# Excerpted text
⁂
This module is intended to offer a comprehensive interface for Puppet to configure both freshclam and clamav services. Each class takes many parameters, all of which are down-cased versions of clamav or freshclam configuration options. Both the clamav and clamav::freshclam classes are also intended to be easily removed from a system, by setting their $ensure parameters to ‘absent’.

Installing the module

Complexity Easy
Installation Time 5 minutes

This module is on Puppet Forge and can be installed with puppet’s module sub-command:

puppet module install jmcdonagh/clamav

Note that if you run this as a regular user, the module will be installed in your home directory. If you are root, it will probably go into /etc/puppet/modules.

Module and Resource Overview

First, you should either check out the code from GitHub (https://github.com/thesilentpenguin/puppet-clamav), or install the module with the module tool as outlined above and browse the code with your favorite editor. I recommend having the manifest open while I walk you through the code.

Let’s have a look at the clamav base class in manifests/init.pp. Scroll down to the beginning of the class and you will immediately notice that there are many parameters. These parameters were taken from the clamav man pages on Ubuntu 10.04 LTS systems, and down-cased to maintain status quo code style.

After all the parameters, we’ve got some sanity checks. We’ll fail the catalog compilation (using the fail() function) if we get passed any bizarre values or we’re trying to compile a catalog for an incompatible system. One of my stock checks is a minimum OS version. This is a pretty good practice for numerous reasons. For one, it helps consumers know where your code is intended to be used. That is absolutely crucial if you will be supporting this code. Before someone breaks a Solaris system using a Debian-only manifest, the compilation simply fails and outputs a clear error.

After the sanity checks, various variables are set based on the value of $ensure. This will alleviate the need to use selectors inside resource definitions, which can lead to hard-to-read and thus hard-to-understand code. Here is the code that I am referring to which sets all of these variables based on $ensure:

   if ($ensure == "present") {
  	$file_notify    = Service["clamav-daemon"]
  	$file_require   = Package["clamav-daemon"]
  	$svc_before	= undef
  	$svc_enable	= "true"
⁂
# Data section
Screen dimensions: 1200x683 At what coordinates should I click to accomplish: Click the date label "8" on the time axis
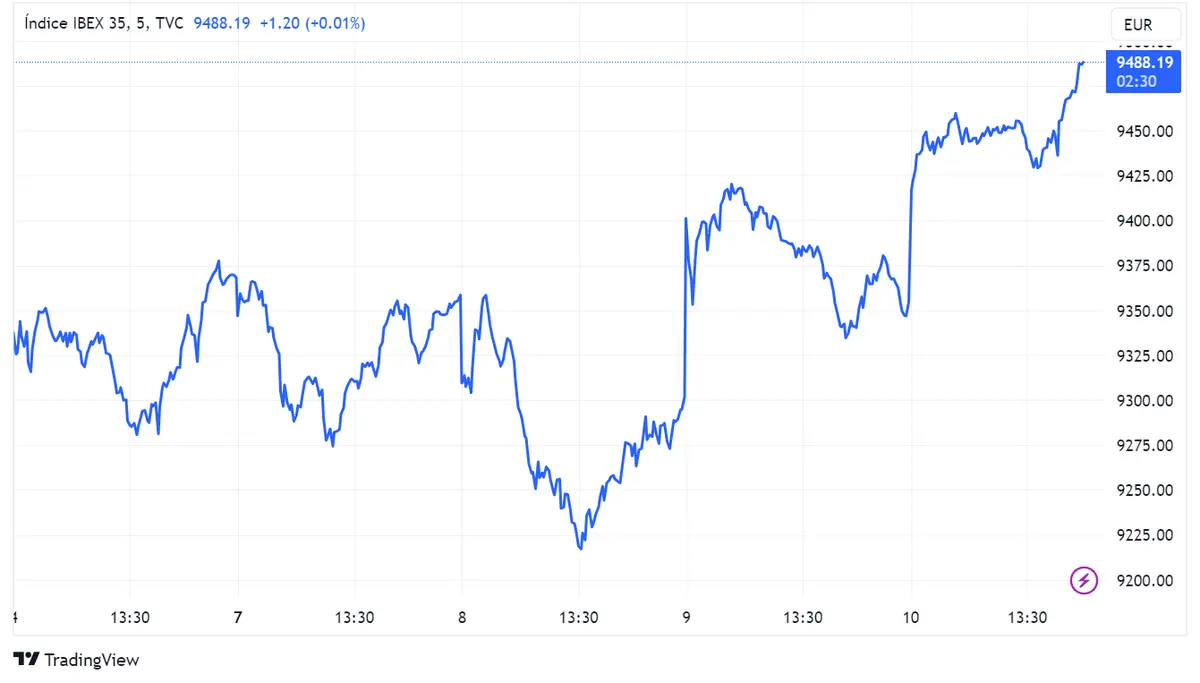pos(461,618)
⁂
# Parts of the exercise
1 - Answer these questions about the Puppet clamav module text:
(a) What command installs the module from Puppet Forge?
(b) Where were the class parameters taken from?
(c) Which function is used to fail the catalog compilation?
2 - Print the part of the Puppet clamav module text between "This module is on" and "go into /etc/puppet/modules.", inclusive.
The listing has nothing to do with the text.

# Problem solutions
1 -
(a) puppet module install jmcdonagh/clamav
(b) The clamav man pages on Ubuntu 10.04 LTS systems
(c) The fail() function

2 -
This module is on Puppet Forge and can be installed with puppet’s module sub-command:

puppet module install jmcdonagh/clamav

Note that if you run this as a regular user, the module will be installed in your home directory. If you are root, it will probably go into /etc/puppet/modules.